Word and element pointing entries
........
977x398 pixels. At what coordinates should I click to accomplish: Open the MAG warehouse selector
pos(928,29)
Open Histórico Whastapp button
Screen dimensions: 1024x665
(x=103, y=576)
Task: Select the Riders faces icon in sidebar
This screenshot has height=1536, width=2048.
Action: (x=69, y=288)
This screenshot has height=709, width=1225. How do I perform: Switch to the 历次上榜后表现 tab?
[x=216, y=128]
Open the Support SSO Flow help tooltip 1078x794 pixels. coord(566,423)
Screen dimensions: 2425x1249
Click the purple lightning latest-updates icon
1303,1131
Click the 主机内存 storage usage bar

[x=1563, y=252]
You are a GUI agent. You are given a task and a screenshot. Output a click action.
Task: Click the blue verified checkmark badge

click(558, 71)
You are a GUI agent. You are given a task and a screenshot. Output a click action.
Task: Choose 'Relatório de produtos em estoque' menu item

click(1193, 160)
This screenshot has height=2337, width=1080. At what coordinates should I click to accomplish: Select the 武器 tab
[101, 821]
........
EXERCISE DIRECTIONS -> Extract every line of the listing above word for word, in its original order.

ANSWER TO THIS TASK ->
977x398 pixels. At what coordinates should I click to accomplish: Open the MAG warehouse selector
pos(928,29)
Open Histórico Whastapp button
Screen dimensions: 1024x665
(x=103, y=576)
Task: Select the Riders faces icon in sidebar
This screenshot has height=1536, width=2048.
Action: (x=69, y=288)
This screenshot has height=709, width=1225. How do I perform: Switch to the 历次上榜后表现 tab?
[x=216, y=128]
Open the Support SSO Flow help tooltip 1078x794 pixels. coord(566,423)
Screen dimensions: 2425x1249
Click the purple lightning latest-updates icon
1303,1131
Click the 主机内存 storage usage bar

[x=1563, y=252]
You are a GUI agent. You are given a task and a screenshot. Output a click action.
Task: Click the blue verified checkmark badge

click(558, 71)
You are a GUI agent. You are given a task and a screenshot. Output a click action.
Task: Choose 'Relatório de produtos em estoque' menu item

click(1193, 160)
This screenshot has height=2337, width=1080. At what coordinates should I click to accomplish: Select the 武器 tab
[101, 821]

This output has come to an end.